Pour ce motif également, le recours doit être rejeté.
6. Les considérants qui précèdent conduisent au rejet du recours et à la confirmation de la décision attaquée. Le recourant, qui succombe, supportera les frais de justice. Il n'aura par ailleurs pas droit à l'allocation de dépens.
Par ces motifs
la Cour de droit administratif et public
du Tribunal cantonal
arrête:
I. Le recours est rejeté.
II. La décision du Service de la population du 5 mai 2008 est confirmée.
III. Un émolument de 500 (cinq cents) francs est mis à la charge du recourant.
IV. Il n'est pas alloué de dépens.
Lausanne, le 27 mai 2009 / dlg
Le président: Le
greffier:
Le présent arrêt est communiqué aux destinataires de l'avis d'envoi ci-joint, ainsi qu’à l’ODM.

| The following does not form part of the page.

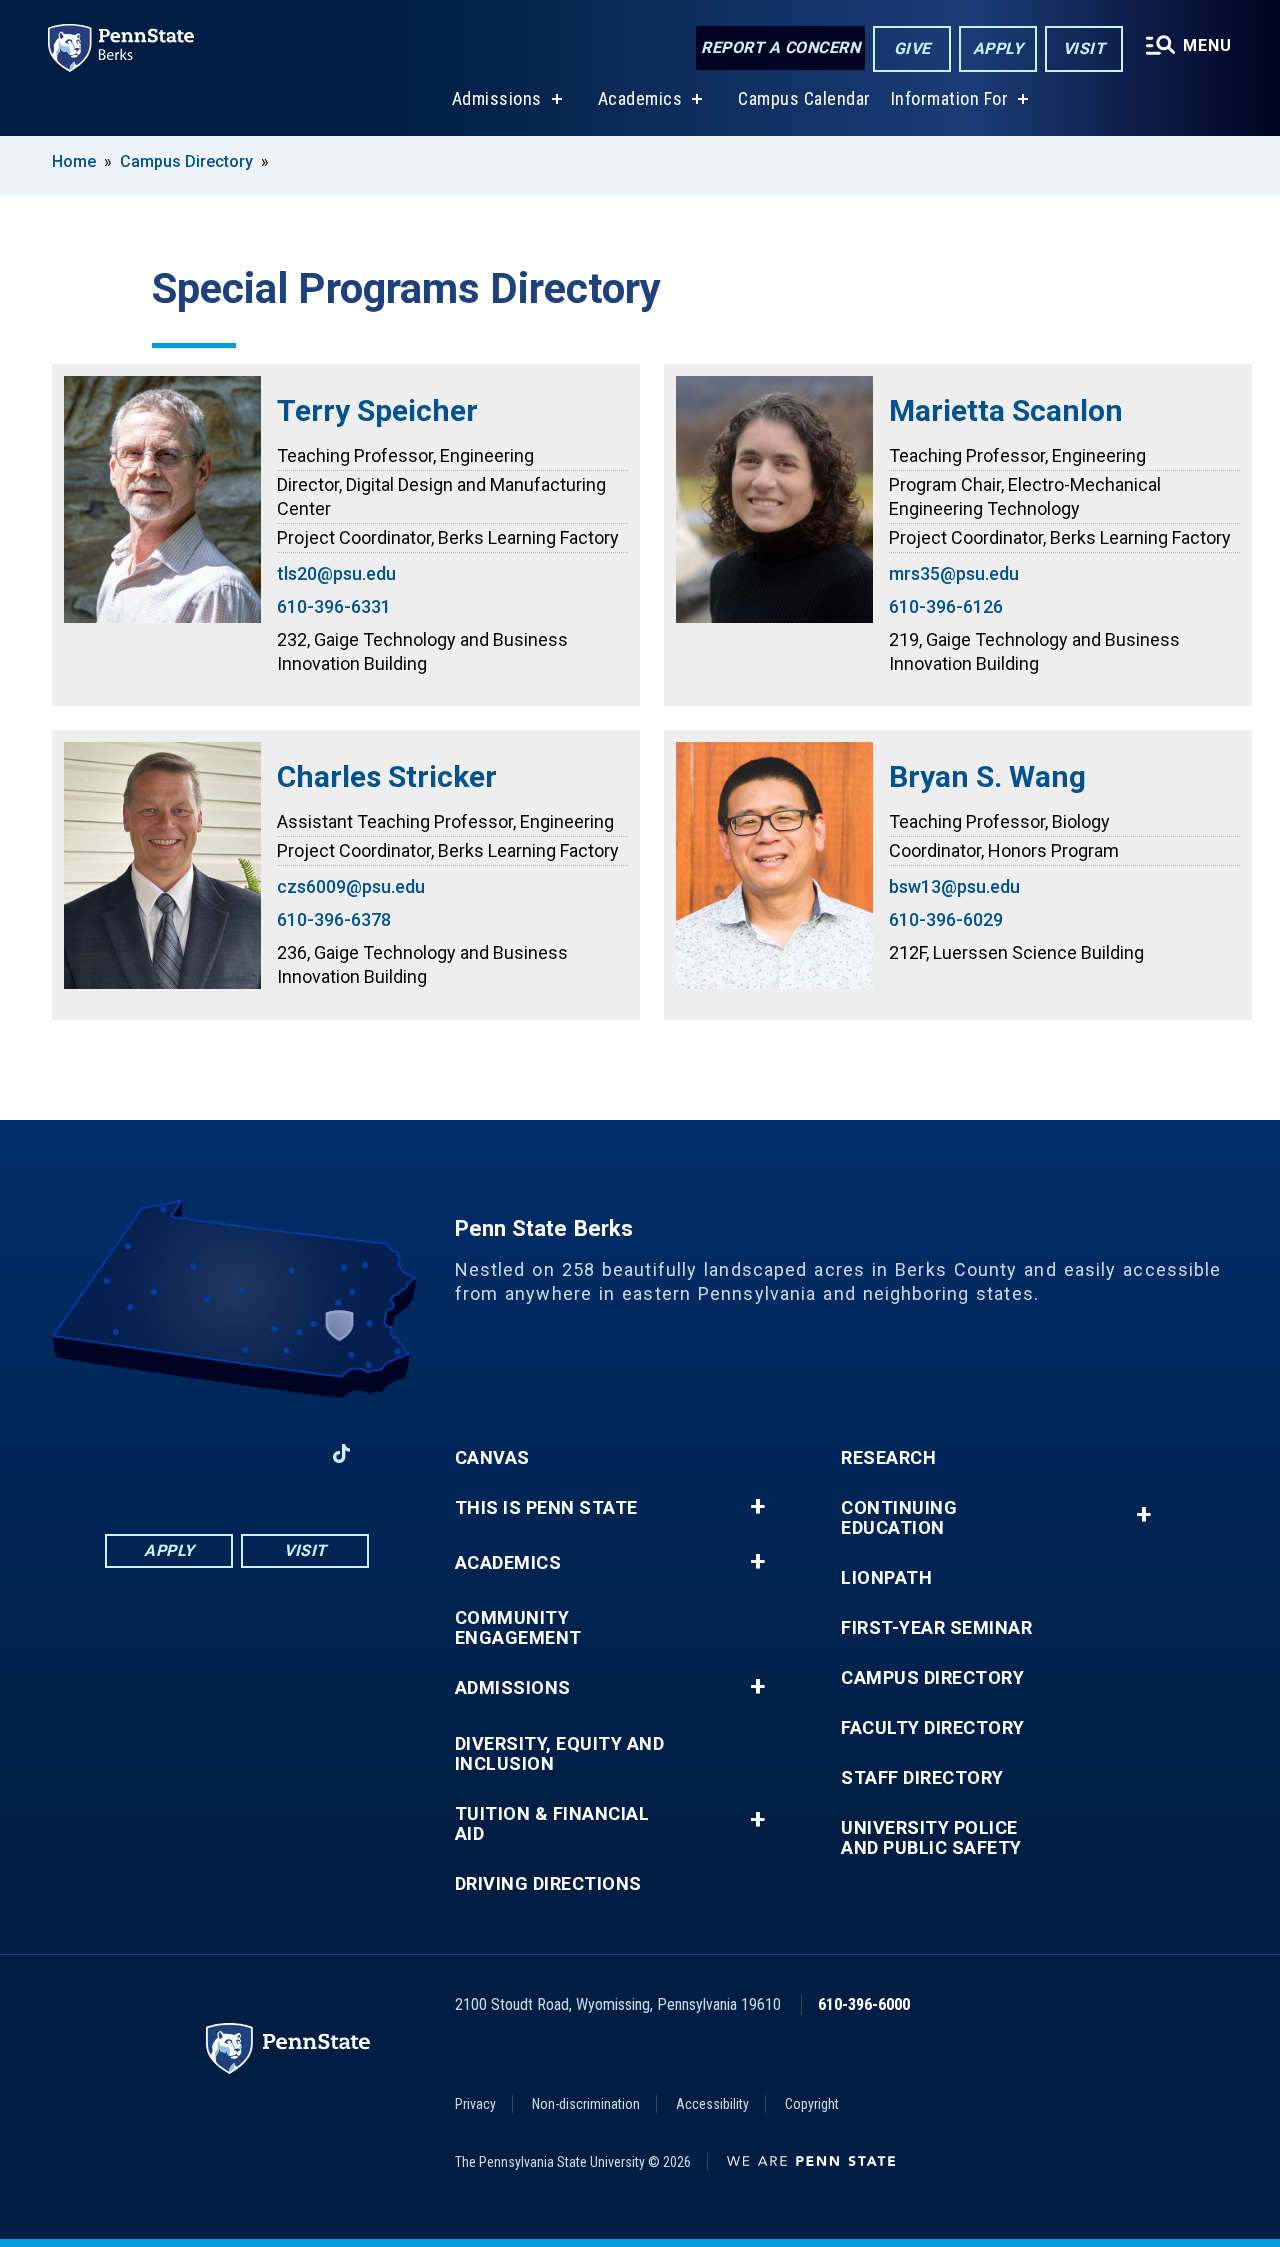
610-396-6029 (946, 919)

Il peut faire l'objet, dans les trente jours suivant sa notification, d'un recours au Tribunal fédéral. Le recours en matière de droit public s'exerce aux conditions des articles 82 ss de la loi du 17 juin 2005 sur le Tribunal fédéral (LTF - RS 173.110), le recours constitutionnel subsidiaire à celles des articles 113 ss LTF. Le mémoire de recours doit être rédigé dans une langue officielle, indiquer les conclusions, les motifs et les moyens de preuve, et être signé. Les motifs doivent exposer succinctement en quoi l’acte attaqué viole le droit. Les pièces invoquées comme moyens de preuve doivent être jointes au mémoire, pour autant qu’elles soient en mains de la partie; il en va de même de la décision attaquée.